4/23/2026

MASSACRE DE ELDORADO DO CARAJÁS- GILVANDRO TORRES

 O Massacre de Eldorado do Carajás é um dos episódios mais violentos e marcantes da história recente do Brasil, simbolizando o conflito agrário e a luta pela terra no país.

Aqui está um resumo detalhado do ocorrido:

1. O Contexto (Abril de 1996)

Cerca de 3.500 famílias de trabalhadores rurais sem-terra, ligadas ao Movimento dos Trabalhadores Rurais Sem Terra (MST), estavam acampadas na região sudeste do Pará. O objetivo principal era marchar até Belém para reivindicar a desapropriação da fazenda Macaxeira, que consideravam improdutiva, para fins de reforma agrária.

2. O Bloqueio na Curva do S

No dia 17 de abril de 1996, os manifestantes bloquearam a rodovia PA-150 (atual BR-155), em um trecho conhecido como "Curva do S", no município de Eldorado do Carajás. O bloqueio era uma forma de pressionar o governo estadual por comida e transporte para continuarem a marcha.

3. O Ataque

Por ordem do então governador do Pará, Almir Gabriel, a Polícia Militar foi enviada para desobstruir a rodovia. A operação envolveu cerca de 155 policiais militares de Marabá e Parauapebas.

O confronto resultou em uma tragédia:

  • Mortes: 19 sem-terra morreram no local e 2 faleceram pouco depois no hospital (totalizando 21 vítimas fatais).

  • Feridos: Mais de 60 pessoas ficaram feridas, muitas com sequelas permanentes.

  • Violência: Laudos posteriores indicaram que muitos foram mortos com tiros à queima-roupa ou por instrumentos cortantes (facões), sugerindo execuções sumárias após a rendição.

4. Consequências e Impunidade

O massacre gerou indignação internacional e colocou a reforma agrária no centro do debate político brasileiro.

  • Dia Nacional de Luta pela Reforma Agrária: Em memória às vítimas, o dia 17 de abril foi instituído como o Dia Nacional de Luta pela Reforma Agrária no Brasil e o Dia Internacional da Luta Camponesa pela Via Campesina.

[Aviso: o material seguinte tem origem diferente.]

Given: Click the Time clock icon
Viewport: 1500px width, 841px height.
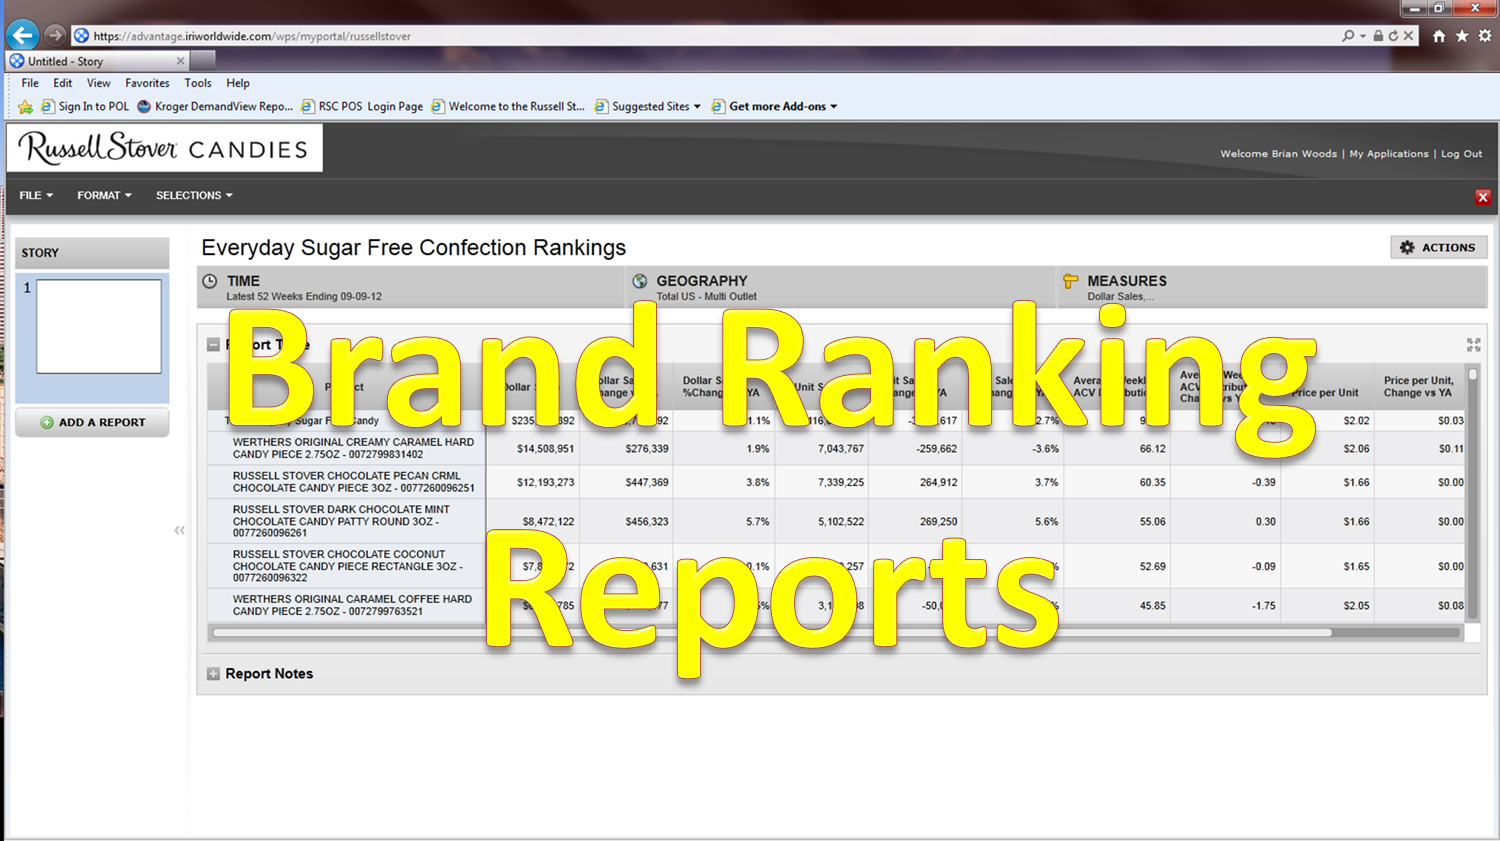Looking at the screenshot, I should 210,281.
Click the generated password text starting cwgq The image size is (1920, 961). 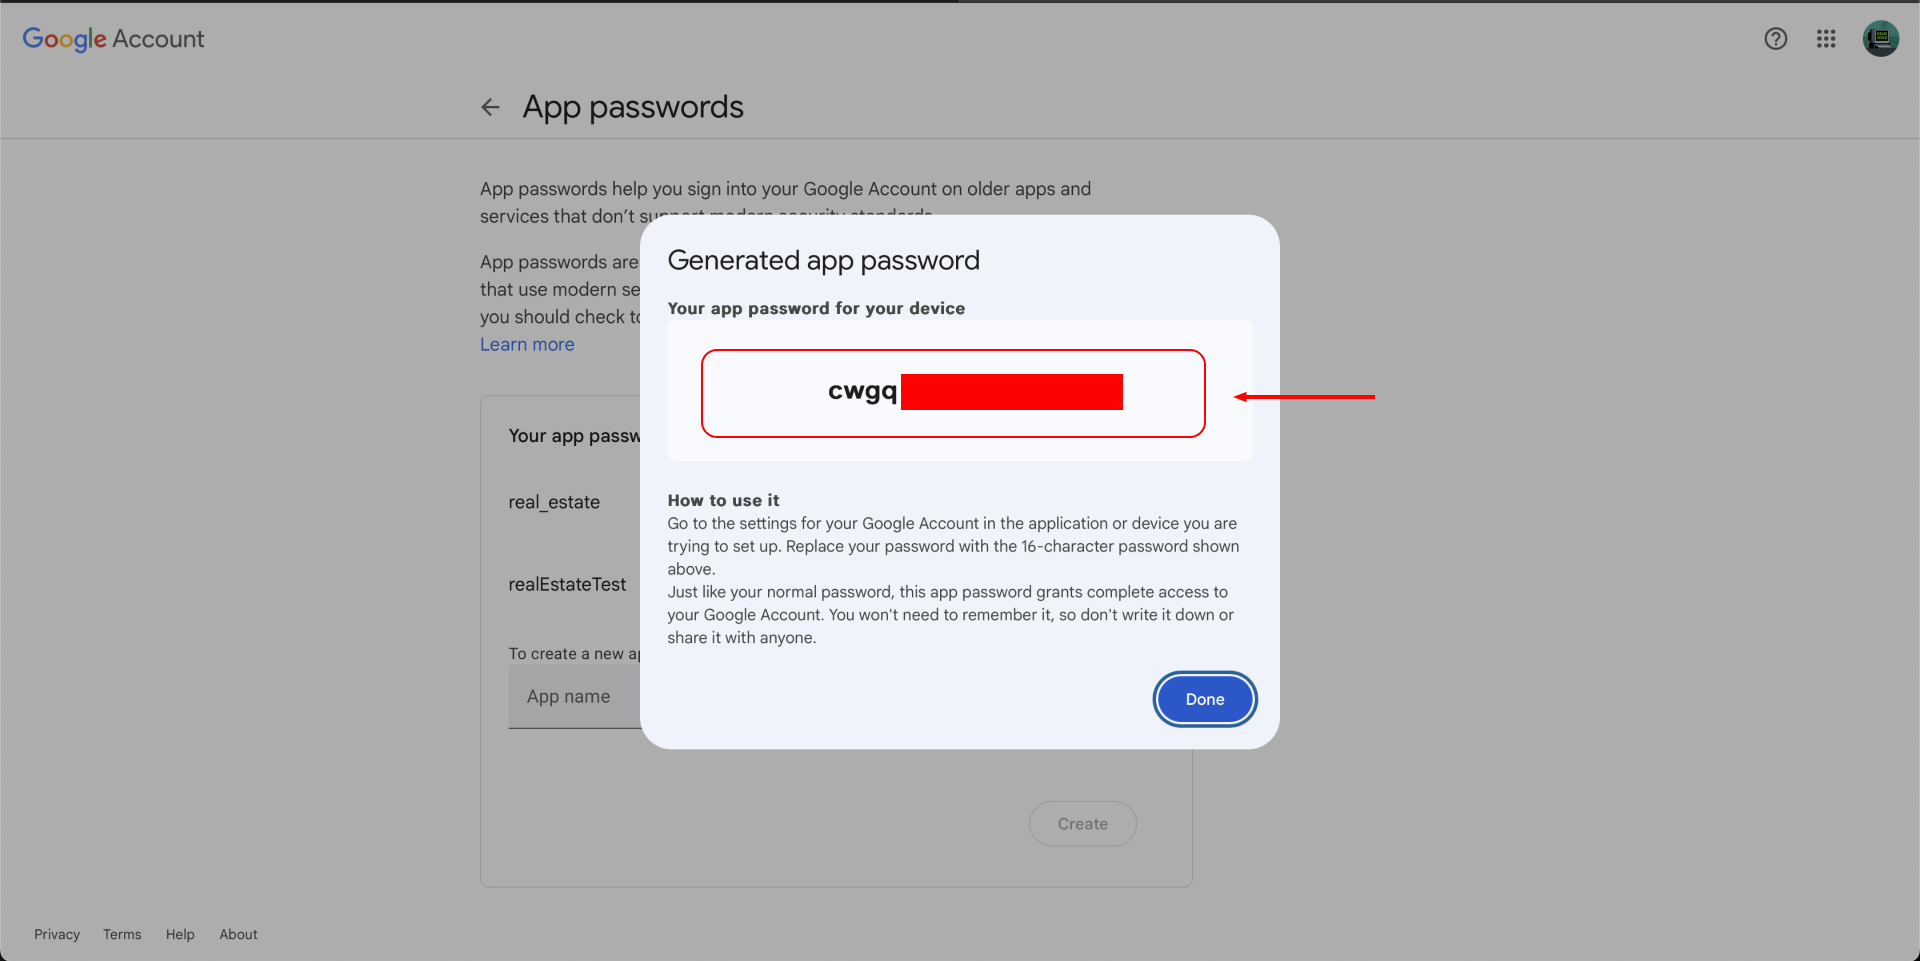pyautogui.click(x=862, y=391)
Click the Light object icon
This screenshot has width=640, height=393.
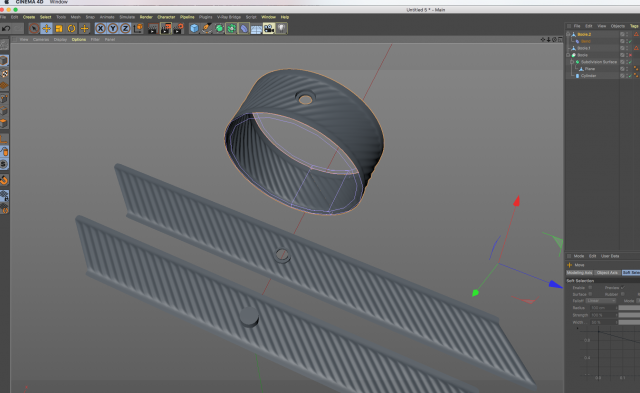(282, 28)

  • Julgamento: O processo judicial foi longo e complexo. Apenas em 2012, os comandantes da operação, o coronel Mário Colares Pantoja e o major José Maria Pereira de Oliveira, foram presos com penas que ultrapassavam os 150 anos. No entanto, os policiais que efetuaram os disparos e as autoridades políticas que ordenaram a ação não foram condenados ou cumpriram penas curtas.

5. O Local Hoje

A "Curva do S" tornou-se um local de memória. Ali foi erguido o Monumento das Castanheiras Mortas, composto por troncos de castanheiras queimadas, simbolizando as vidas interrompidas e a persistência da luta camponesa na Amazônia.